▶ [TASK INSTRUCTIONS]:
Lay out the entries below as a Markdown table with the columns Row and Line, from the line containing "Task: Disable the 25-50mm legend checkbox" through the line containing "Open the Building", both included. Skip blank lines and leave the pictures out.

▶ [MATERIAL FOR THIS EXERCISE]:
----------------------------------------
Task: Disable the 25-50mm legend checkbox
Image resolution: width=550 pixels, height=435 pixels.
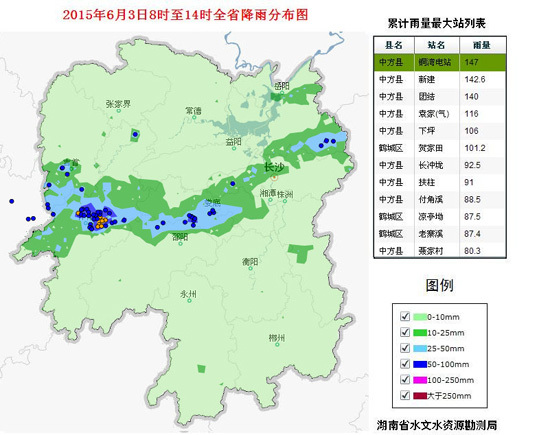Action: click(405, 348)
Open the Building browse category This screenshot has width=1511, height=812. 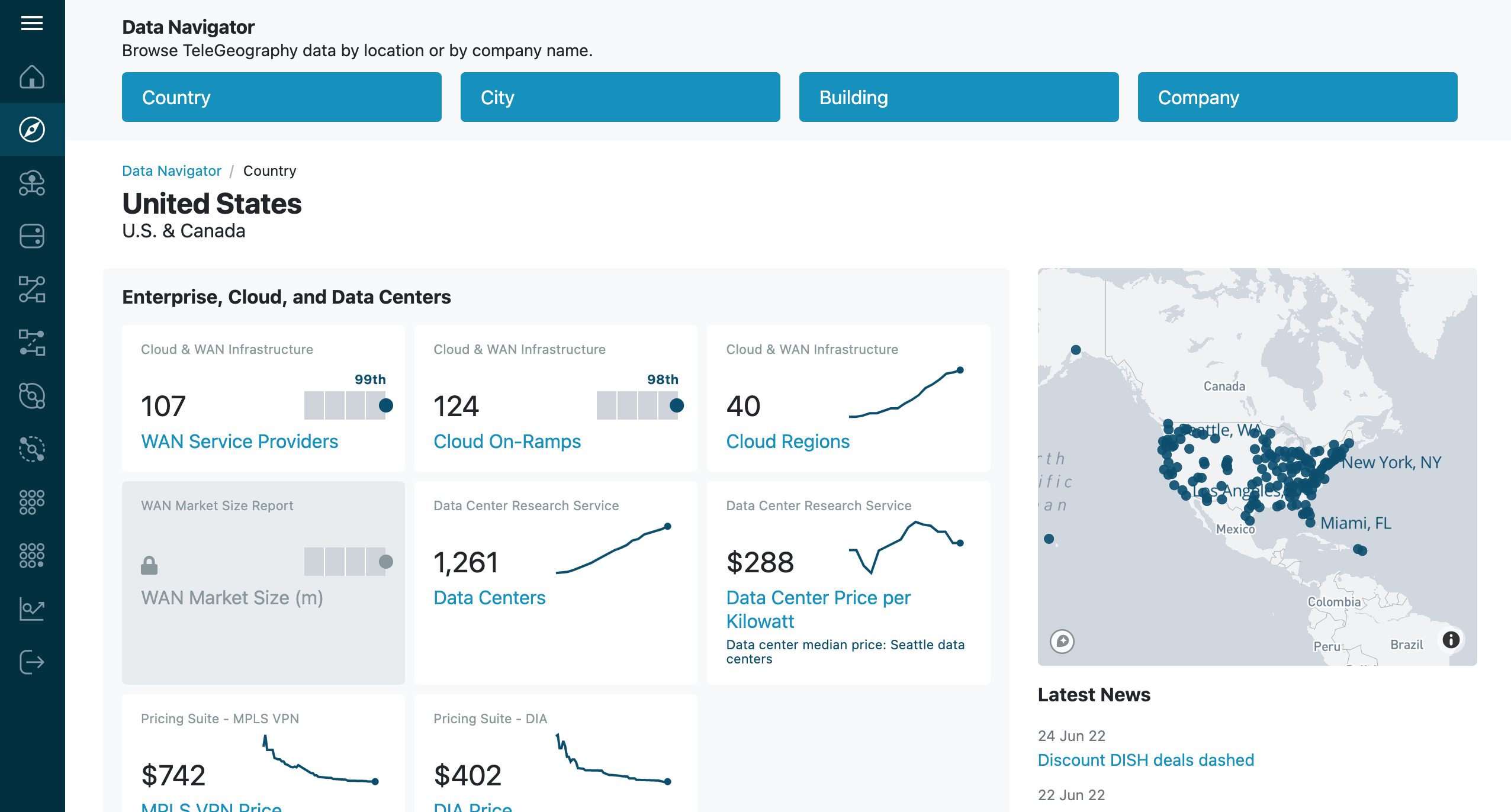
----------------------------------------
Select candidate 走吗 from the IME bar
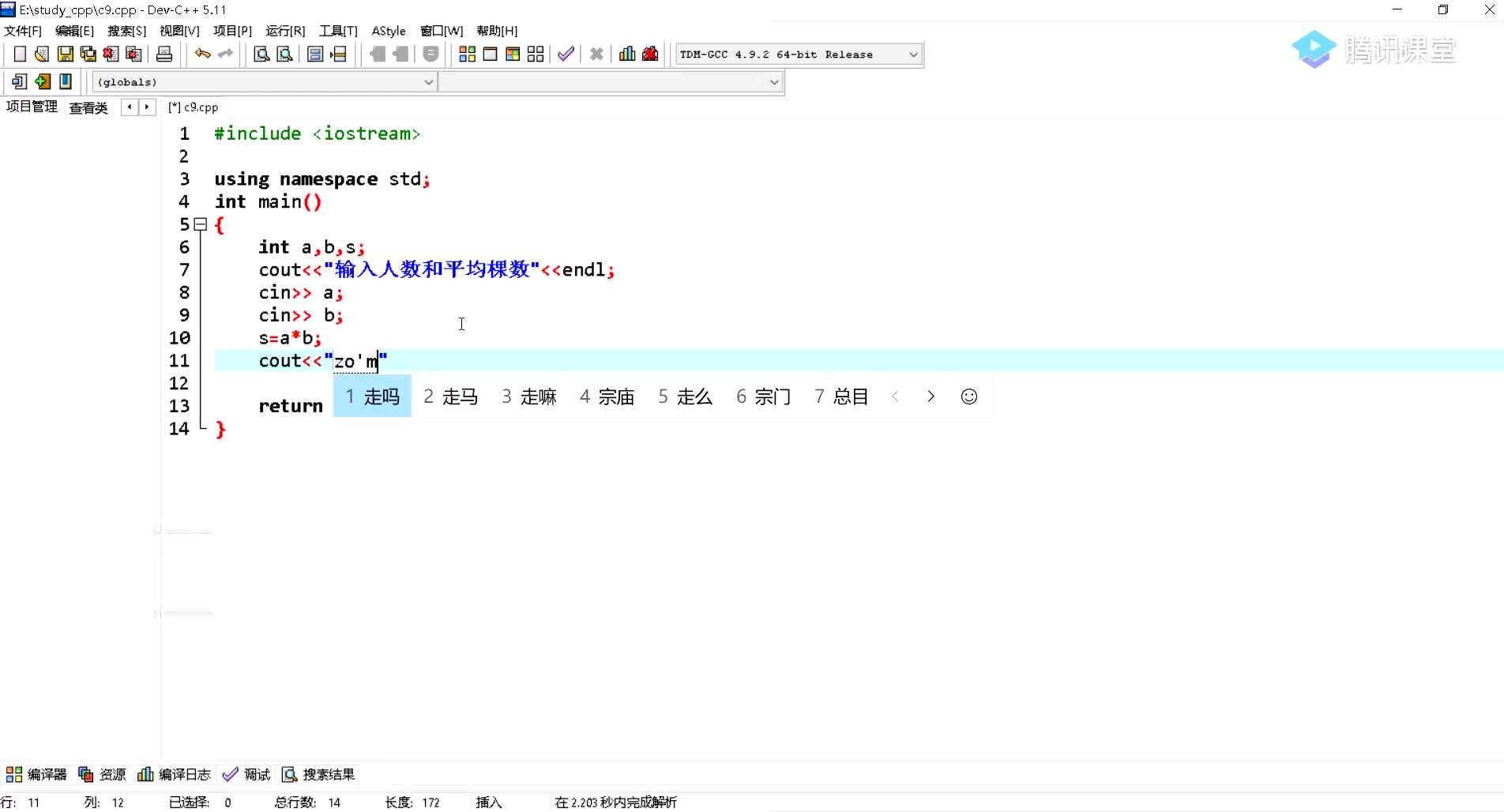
----------------------------------------
▶ [EXERCISE OUTPUT]:
| Row | Line |
|---|---|
| 1 | Task: Disable the 25-50mm legend checkbox |
| 2 | Image resolution: width=550 pixels, height=435 pixels. |
| 3 | Action: click(405, 348) |
| 4 | Open the Building browse category This screenshot has width=1511, height=812.  |